What you have to do => Gather each line of the records where "dropdown" appears.

[Information provided — start]

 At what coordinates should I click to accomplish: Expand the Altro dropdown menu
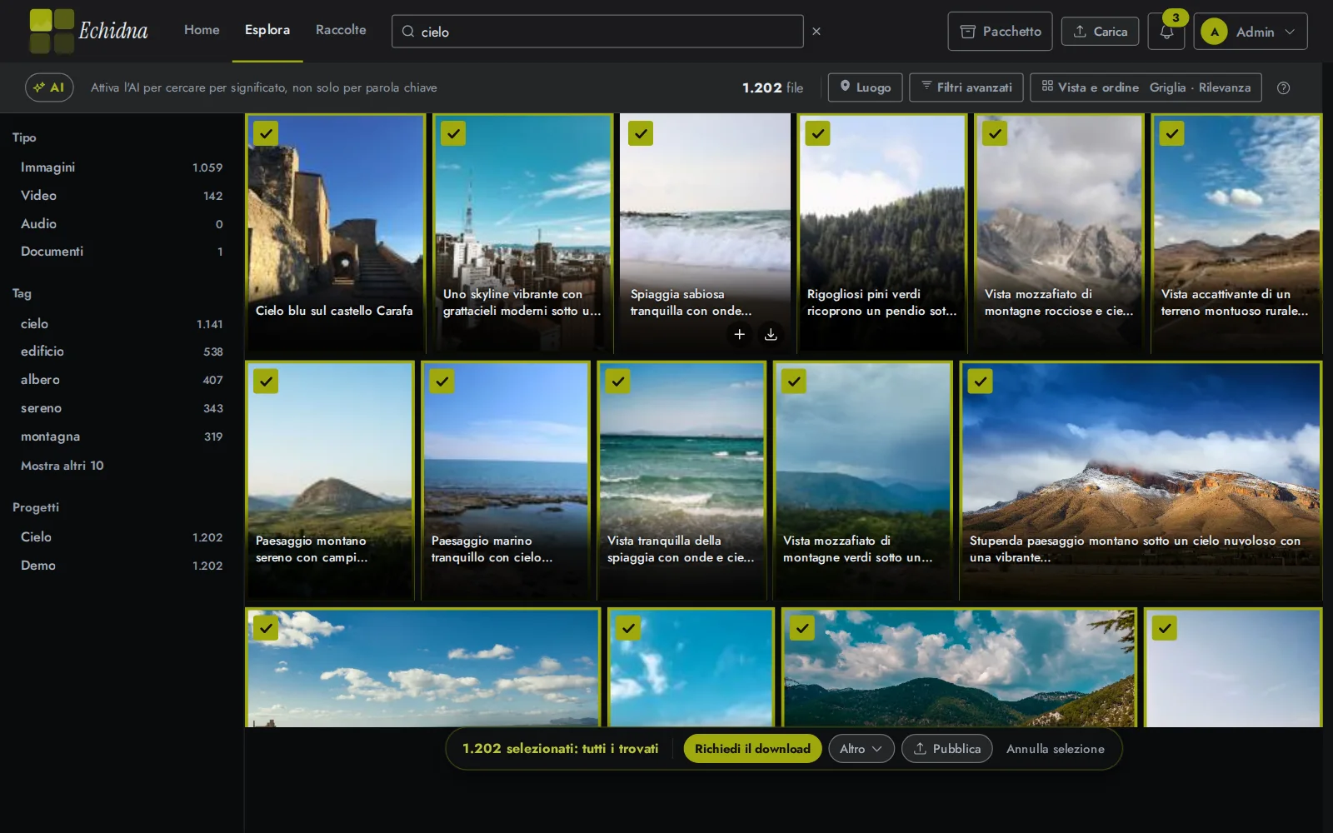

[Information provided — finish]
[Information provided — start]

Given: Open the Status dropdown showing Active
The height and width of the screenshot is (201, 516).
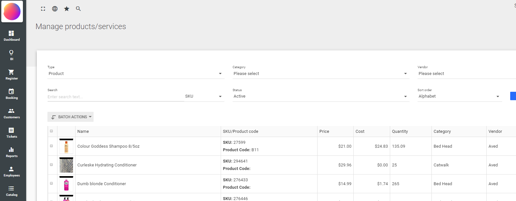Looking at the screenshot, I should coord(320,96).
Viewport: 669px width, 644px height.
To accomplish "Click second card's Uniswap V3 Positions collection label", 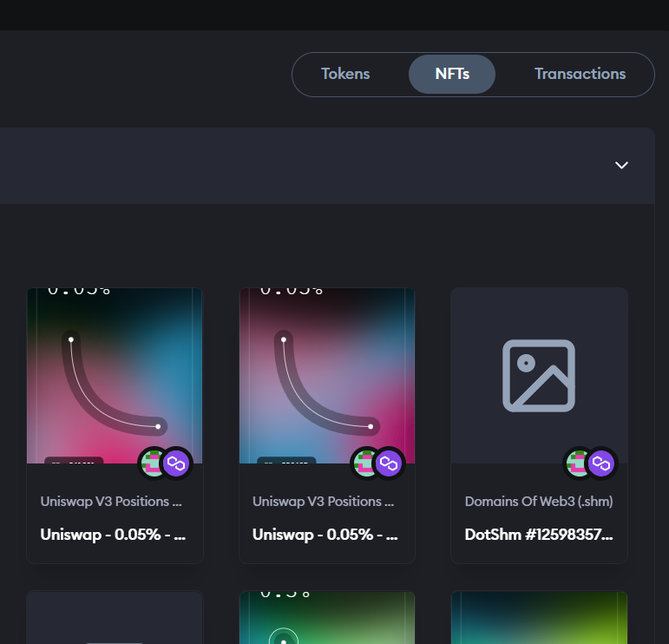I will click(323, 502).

[Information provided — finish]
[Information provided — start]

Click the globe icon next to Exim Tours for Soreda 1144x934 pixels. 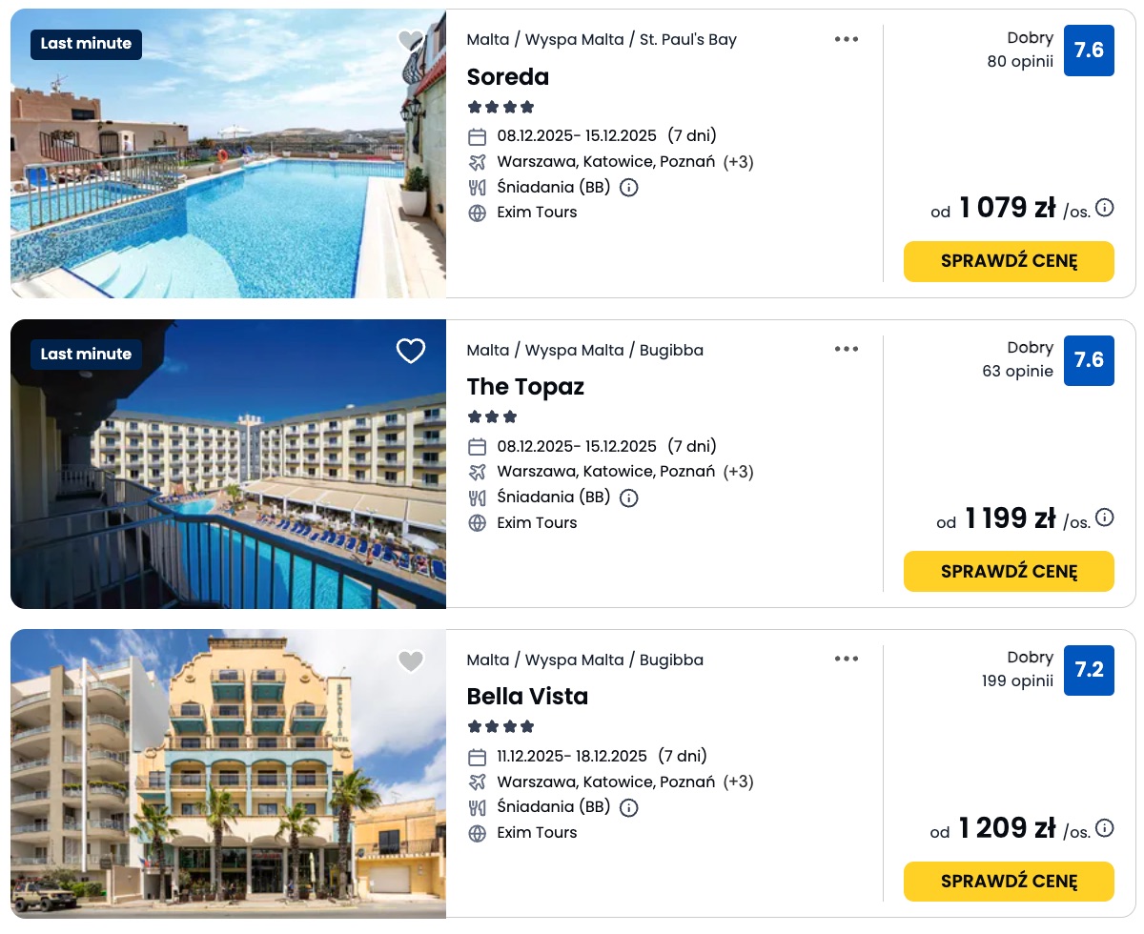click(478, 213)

[Information provided — finish]

Response to the task =>
 At what coordinates should I click to accomplish: Expand the Altro dropdown menu
Given: Open the Status dropdown showing Active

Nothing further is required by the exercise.